Along with the support she received from programs like Upward Bound, Sarah credits scholarship support from Foundation-held scholarships as a key factor in her success at the University of Maine. Since her freshman year, Sarah’s scholarship support has come from funds that help students like her flourish in their programs at the university.
Sarah was awarded the Smith & Charlene McIntire Scholarship, and the Edward and Lea Anne Cote Scholarship. The majority of the recipients of these scholarship funds are natives of the County, as per the wishes of the donors, allowing them to give back to one of their own. Sarah has been studying the effects of ethanol alcohol on the brains of mice. Her research focuses on the way mice respond to withdrawal symptoms when alcohol is introduced, and subsequently taken away. The ways that alcohol affects circadian rhythms and anxiety symptoms are also facets of her findings.
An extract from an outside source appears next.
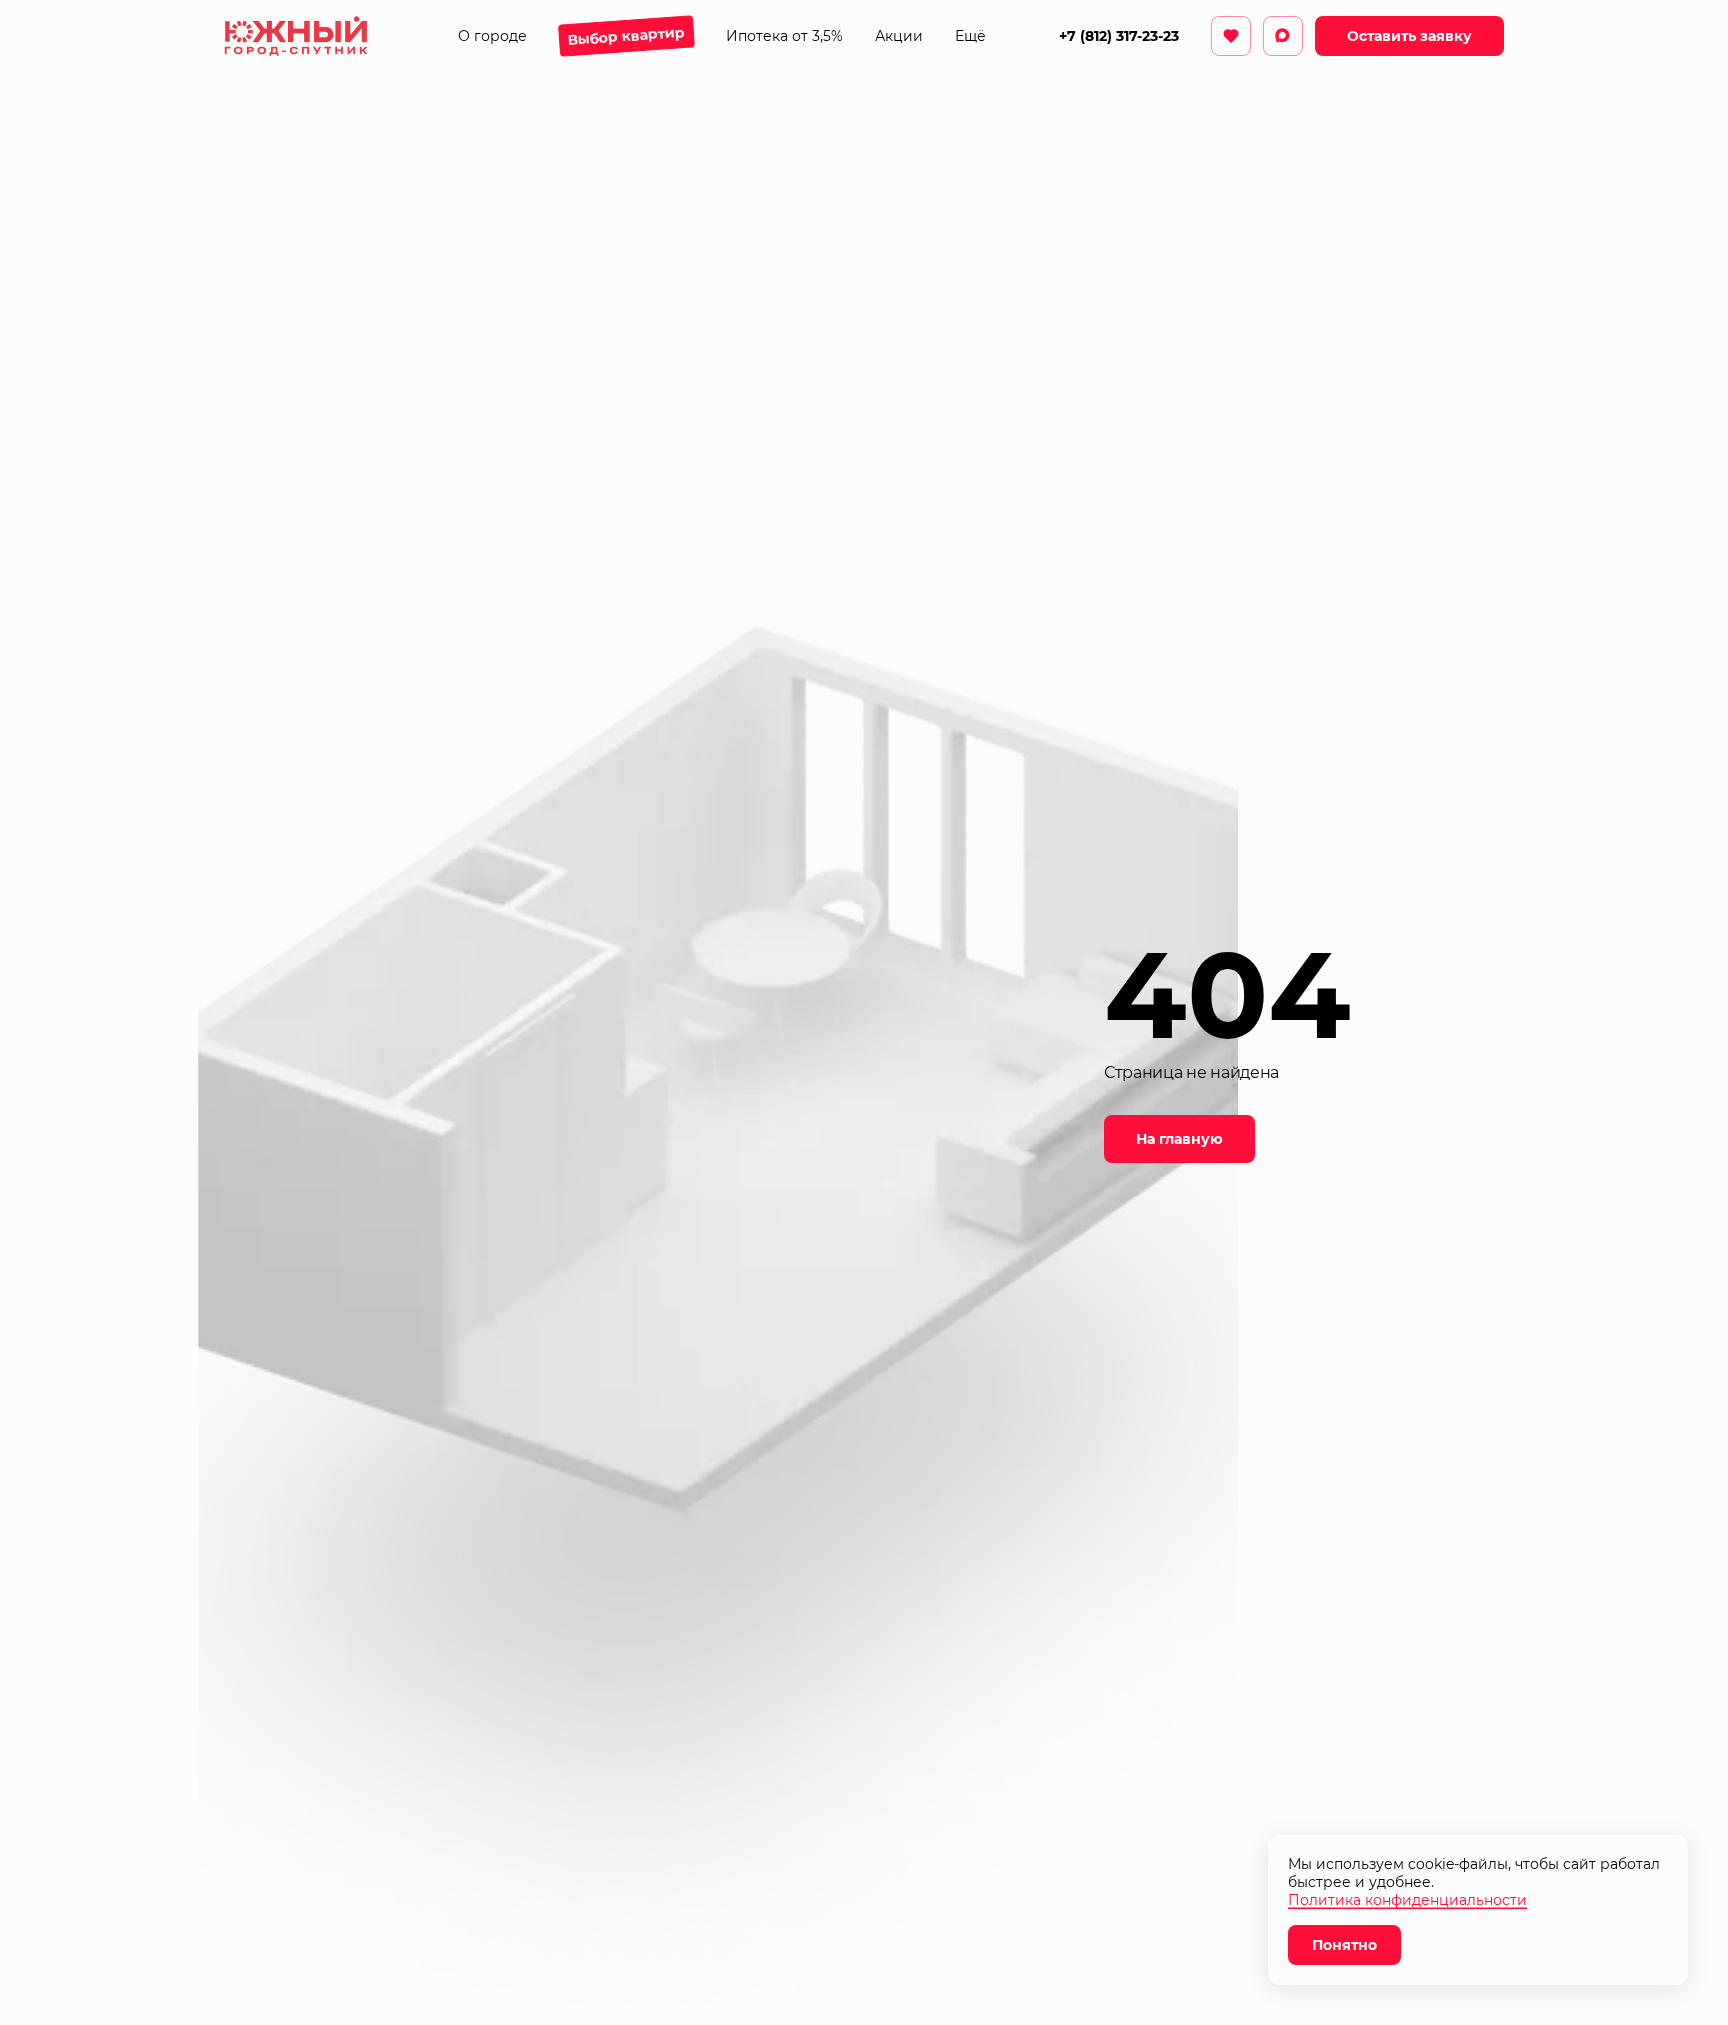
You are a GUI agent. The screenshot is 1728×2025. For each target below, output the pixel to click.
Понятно (1344, 1945)
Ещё (970, 36)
Now, as she approaches graduation, Sarah is looking forward to further education. “I was just accepted into the biology master’s program here [at UMaine],” said Sarah. Sarah has accepted her spot in the UMaine Master’s program, and she will continue to study neuroscience. “We could go on studying the brain for centuries and still not know exactly how everything works. It’s such a mystery,” Sarah said, “Really, I just love learning, and the more we can learn about how we think about what we think, and understand how we understand through neuroscience, that will benefit everyone.” Sarah’s experiences have been influential on her little sister, a UMaine first-year student who is taking advantage of the path that her sibling has forged.